## THE PROBLEM:
Would you copy the material below word for word, beginning with its first line and ending with the line that contains "Screen dimensions: 730x485"?

## PROVIDED RECORDS:

Content starts

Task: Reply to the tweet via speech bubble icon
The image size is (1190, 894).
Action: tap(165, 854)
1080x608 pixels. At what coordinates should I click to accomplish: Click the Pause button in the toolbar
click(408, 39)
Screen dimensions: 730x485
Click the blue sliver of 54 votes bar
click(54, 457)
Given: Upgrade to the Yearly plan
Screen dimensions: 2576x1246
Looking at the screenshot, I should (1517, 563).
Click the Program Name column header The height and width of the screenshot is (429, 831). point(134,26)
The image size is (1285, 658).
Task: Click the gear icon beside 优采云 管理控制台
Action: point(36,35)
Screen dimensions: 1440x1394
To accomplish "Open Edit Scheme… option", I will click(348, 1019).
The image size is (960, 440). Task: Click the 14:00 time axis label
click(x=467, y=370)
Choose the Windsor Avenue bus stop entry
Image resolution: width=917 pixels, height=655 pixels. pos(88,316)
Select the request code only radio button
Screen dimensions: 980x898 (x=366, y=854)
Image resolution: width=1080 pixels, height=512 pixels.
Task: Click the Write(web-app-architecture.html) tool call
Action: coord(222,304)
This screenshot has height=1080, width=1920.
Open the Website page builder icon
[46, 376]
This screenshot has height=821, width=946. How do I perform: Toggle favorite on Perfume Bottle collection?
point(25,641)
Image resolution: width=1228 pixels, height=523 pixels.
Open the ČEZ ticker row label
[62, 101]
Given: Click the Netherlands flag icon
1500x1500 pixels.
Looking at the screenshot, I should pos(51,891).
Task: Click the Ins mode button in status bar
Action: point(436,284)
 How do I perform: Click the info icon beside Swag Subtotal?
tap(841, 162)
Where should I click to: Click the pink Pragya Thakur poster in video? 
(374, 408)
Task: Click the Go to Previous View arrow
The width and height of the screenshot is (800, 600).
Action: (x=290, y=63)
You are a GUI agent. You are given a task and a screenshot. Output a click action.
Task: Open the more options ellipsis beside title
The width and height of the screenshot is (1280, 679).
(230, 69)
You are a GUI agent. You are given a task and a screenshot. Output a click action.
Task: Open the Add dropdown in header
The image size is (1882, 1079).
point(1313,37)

Content ends

## SOLUTION TO THE PROBLEM:
Task: Reply to the tweet via speech bubble icon
The image size is (1190, 894).
Action: tap(165, 854)
1080x608 pixels. At what coordinates should I click to accomplish: Click the Pause button in the toolbar
click(408, 39)
Screen dimensions: 730x485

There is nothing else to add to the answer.